ハドリアヌス帝の回想2ー テルマエ・ロマエ
はやくも硬い文章に疲れてきました…。頭を柔らかくしようと思って、
久しぶりに取り出したヤマザキマリさんの『テルマエ・ロマエ』。
ふだんマンガは滅多に読まないのですが、こちらは本屋で見た瞬間、
石膏デッサンが描かれたような表紙に惹かれて購入しました。
ギリシャ彫刻のようなモノクロの人物画にワンポイントでカラーが入ってなんともカッコイイ。
本棚の飾り物としても買っただけですでに達成感がありましたが、
中身のストーリーは繰り返し読んでも笑ってしまい、
コラムには豆知識の再発見があってとても満足です。
今回あらためて手に取る機会があったことに感謝。
ちなみに公衆浴場をこよなく愛したハドリアヌス帝ですが、ここでの混浴を禁止したのもこの皇帝です。
La morale est une convention privée: la décence est affaire publique: toute licence trop visible m’a toujours fait l’effet d’un étalage de mauvais aloi. J’interdis les bains mixtes, casue de rixes presque continuelles; je fis fondre et rentrer dans les caisses de l’État le colossal service de vaisselle plate commendé par la goinfrerie de Vitellius.
道徳は私的な慣例であり、礼儀は公の関心事である。あまり目立ちすぎる放縦はいずれも安ぴかものの見せびらかしのごとき印象を私に与えた。
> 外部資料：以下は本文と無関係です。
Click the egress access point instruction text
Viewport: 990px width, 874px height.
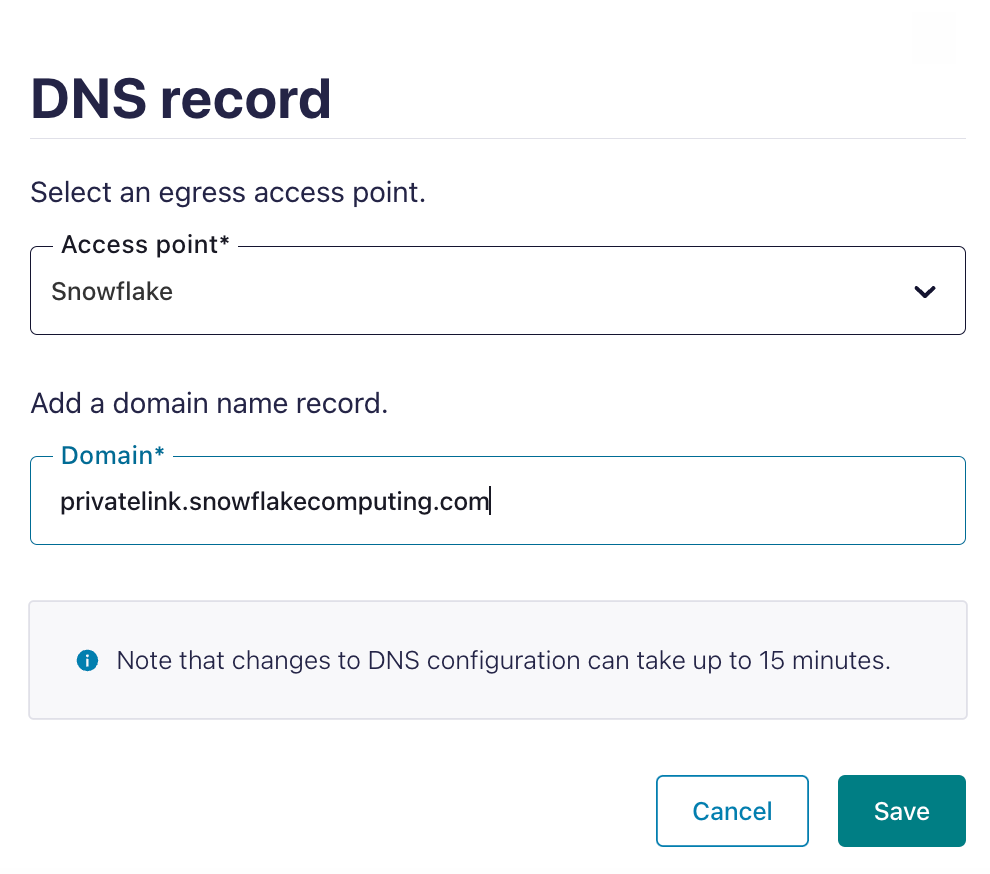pyautogui.click(x=227, y=192)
私はほとんど絶え間ない刃傷沙汰の原因である混浴を禁止し、ウィテリウスの暴飲暴食のために作られた巨大な銀の食器ひとそろいを鋳つぶさせて国庫にもどした。
Marguerite Yourcenar, Mémoires d’Hadrien(『ハドリアヌス帝の回想』 多田智満子訳)
旅と芸術を愛し耽美的・享楽的な一面をもつとともに、
伝統主義者的でストイックな一面も諸処にうかがわせるハドリアヌス帝の二面性は、
それこそが魅力と惹かれるものの、ときとして私の頭は混乱してしまいます。